Exercise 3: The Map-Reduce Pattern of Parallelism


This exercise aims to illustrate the characteristics of the Map-Reduce parallel pattern by means of the Spark programming model.

Prelude: Introduction to Spark

Spark is a framework for parallel distributed data processing on a set of commodity machines. It frees the user from duties like task scheduling, data transfer and fault tolerance, so that they can focus on programming.
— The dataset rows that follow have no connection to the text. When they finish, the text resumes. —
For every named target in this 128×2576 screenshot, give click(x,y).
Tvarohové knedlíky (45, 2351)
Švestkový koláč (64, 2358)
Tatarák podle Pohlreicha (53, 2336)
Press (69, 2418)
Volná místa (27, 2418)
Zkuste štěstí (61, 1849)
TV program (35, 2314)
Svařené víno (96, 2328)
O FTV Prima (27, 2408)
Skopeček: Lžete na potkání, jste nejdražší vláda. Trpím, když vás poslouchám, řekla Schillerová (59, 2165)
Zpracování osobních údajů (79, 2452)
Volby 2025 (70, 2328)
The Spark programming model uses the Map-Reduce model as a basis, simplifying its usage and extending it with more functionality. The following are two basic concepts in Spark:

  • Resilient Distributed Datasets (RDDs): an RDD is a distributed collection of items. The collection is divided in partitions, and these partitions are the units of parallelism.
  • Transformations and actions: the user can apply either transformations or actions on RDDs. Transformations are lazy, they are not applied right away, unlike actions. In other words, one can apply a chain of transformations to an RDD, but only when appending an action to that chain the whole computation graph will start executing. map is an example of a transformation, while reduce is an action. However, Spark is not limited to just map and reduce: it offers a rich variety of functional-style operators. Although we will not use all those operators in this exercise, you can find a complete list here.

As for the language, Spark programs can be developed in Scala, Java and Python. The latter will be used in this exercise.

1. Map-Reduce on a collection of elements

Map-Reduce is a combination of two patterns of parallelism:

  • Map: given a collection of elements of type $X$, apply a function $F_{map}$ to each element that returns a single element of type $Y$.
  • Reduce: given a collection of elements of type $Y$, combine its elements into an element of type $Y$ using a function $F_{reduce}$.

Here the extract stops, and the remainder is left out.